Note 1 : voir ci-dessous l'analyse complète de la phrase.
Syntaxe :
Ibi ei carpento sedenti cum uxore aquila suspensis demissa leniter alis pilleum aufert superque carpentum cum magno clamore uolitans rursus uelut ministerio diuinitus missa capiti apte reponit
Cette phrase est complexe et il serait utile de l'analyser en détail.
ibi : là
ei carpento sedenti cum uxore : ei... sedenti : COI ; carpento : complément de lieu sans préposition ("sur son char") ; cum uxore : "avec sa femme"
aquila leniter demissa : sujet de la phrase. "un aigle ayant glissé (ou descendu) doucement
suspensis alis : ablatif instrumental : avec ses ailes déployées (en vol plané)

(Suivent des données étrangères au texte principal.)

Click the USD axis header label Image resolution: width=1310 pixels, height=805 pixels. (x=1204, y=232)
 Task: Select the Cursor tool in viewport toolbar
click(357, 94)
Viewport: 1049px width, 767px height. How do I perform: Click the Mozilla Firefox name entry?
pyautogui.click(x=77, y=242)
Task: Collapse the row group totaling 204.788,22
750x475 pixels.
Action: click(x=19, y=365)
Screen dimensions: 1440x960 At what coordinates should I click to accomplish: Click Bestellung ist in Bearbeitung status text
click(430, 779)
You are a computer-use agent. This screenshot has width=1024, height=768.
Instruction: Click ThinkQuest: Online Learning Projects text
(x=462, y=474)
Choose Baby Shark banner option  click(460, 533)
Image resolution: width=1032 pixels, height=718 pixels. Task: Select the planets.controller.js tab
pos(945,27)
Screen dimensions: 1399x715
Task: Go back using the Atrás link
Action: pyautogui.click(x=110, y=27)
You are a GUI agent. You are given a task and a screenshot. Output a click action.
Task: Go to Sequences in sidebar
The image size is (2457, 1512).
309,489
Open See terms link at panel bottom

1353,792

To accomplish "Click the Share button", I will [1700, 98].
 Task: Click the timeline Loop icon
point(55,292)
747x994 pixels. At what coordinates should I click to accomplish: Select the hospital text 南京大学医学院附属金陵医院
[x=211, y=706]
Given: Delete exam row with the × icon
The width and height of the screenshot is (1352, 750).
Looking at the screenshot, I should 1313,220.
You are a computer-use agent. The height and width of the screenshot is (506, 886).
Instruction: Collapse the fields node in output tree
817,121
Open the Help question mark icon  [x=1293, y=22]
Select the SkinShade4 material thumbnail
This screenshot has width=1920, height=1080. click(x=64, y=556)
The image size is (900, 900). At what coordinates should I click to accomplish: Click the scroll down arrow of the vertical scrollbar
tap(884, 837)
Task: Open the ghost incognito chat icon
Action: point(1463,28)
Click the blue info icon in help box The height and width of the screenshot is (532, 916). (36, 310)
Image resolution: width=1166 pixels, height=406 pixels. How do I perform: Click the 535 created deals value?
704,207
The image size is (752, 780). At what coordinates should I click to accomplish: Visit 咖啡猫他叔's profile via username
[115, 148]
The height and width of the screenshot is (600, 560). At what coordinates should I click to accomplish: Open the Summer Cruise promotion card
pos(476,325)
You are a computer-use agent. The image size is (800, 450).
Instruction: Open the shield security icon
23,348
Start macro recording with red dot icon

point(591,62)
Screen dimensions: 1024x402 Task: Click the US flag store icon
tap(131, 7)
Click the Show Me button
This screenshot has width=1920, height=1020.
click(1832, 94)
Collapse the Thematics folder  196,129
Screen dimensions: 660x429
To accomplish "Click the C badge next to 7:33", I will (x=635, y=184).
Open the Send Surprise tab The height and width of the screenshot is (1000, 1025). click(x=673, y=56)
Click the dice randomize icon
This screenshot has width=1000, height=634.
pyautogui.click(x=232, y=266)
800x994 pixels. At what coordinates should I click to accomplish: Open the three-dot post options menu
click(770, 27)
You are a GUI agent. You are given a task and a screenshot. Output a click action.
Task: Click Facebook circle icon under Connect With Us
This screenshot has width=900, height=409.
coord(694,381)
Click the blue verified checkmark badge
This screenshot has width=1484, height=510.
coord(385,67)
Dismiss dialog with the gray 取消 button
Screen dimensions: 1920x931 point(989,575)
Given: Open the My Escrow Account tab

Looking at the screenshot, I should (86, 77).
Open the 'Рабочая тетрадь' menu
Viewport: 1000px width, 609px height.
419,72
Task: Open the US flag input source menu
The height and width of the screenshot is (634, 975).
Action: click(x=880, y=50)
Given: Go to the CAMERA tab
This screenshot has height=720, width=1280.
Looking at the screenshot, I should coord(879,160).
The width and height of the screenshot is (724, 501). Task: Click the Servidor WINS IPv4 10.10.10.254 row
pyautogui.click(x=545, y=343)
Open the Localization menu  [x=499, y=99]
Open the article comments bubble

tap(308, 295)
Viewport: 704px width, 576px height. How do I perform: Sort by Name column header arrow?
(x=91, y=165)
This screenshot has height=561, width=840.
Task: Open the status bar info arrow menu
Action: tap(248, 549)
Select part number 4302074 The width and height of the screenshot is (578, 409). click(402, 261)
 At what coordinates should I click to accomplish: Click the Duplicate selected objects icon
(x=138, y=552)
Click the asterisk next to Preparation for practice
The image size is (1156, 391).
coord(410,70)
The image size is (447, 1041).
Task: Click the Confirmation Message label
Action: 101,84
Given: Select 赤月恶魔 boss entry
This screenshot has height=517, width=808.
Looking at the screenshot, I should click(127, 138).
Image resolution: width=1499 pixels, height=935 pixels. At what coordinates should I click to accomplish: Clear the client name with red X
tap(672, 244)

aufert pileum : verbe + COD
superque carpentum uolitans : participe présent épithète d'aquila ; super carpentum, complément de lieu → "volant de ci de là au-dessus du char"
cum magno clamore : complément circonstanciel de manière ("à grands cris")
rursus capiti (datif) apte reponit (s-e COD "pilleum") : le repose à nouveau juste sur sa tête
uelut missa ministerio diuinitus : missa se rapporte à aquila ; ministerio : "pour une mission" ; diuinitus "sur l'ordre d'un dieu" (adverbe) → "comme envoyé en mission sur l'ordre d'un dieu"
Traduction
Chez un peuple neuf, où toute noblesse est soudaine et provient du mérite, il y aurait une place pour un homme énergique et courageux ; le Sabin Tatius avait régné, Numa, venu de Cures, avait accédé au pouvoir royal, et Ancus, était né d'une mère Sabine, et n'était noble par la seule image de Numa. Elle le persuade facilement, comme un homme avide d'honneur, et pour qui Tarquinies n'était sa patrie que par sa mère. C'est pourquoi ayant emporté leurs affaires, ils émigrent à Rome. Ils arrivèrent par hasard près du Janicule. Là, alors qu'il se trouvait assis sur son char avec son épouse, un aigle s'étant abattu doucement, en vol plané, lui enlève son bonnet, et, voletant à grands cris au-dessus du char, à nouveau, comme envoyé pour une mission divine, il le replace exactement sur sa tête ; puis il part dans les hauteurs. Tanaquil accepta joyeuse cet augure, en femme ayant l'expérience des prodiges, comme c'est l'usage commun chez les Étrusques. Elle embrassa son mari et lui ordonna d'espérer un sort élevé et brillant : "cet oiseau était venu, messager de ce dieu, de cette région du ciel ; il avait accompli son prodige sur la partie la plus élevée de l'homme, il avait élevé en l'air l'ornement placé sur la tête humaine, pour le lui rendre sur l'ordre d'un dieu".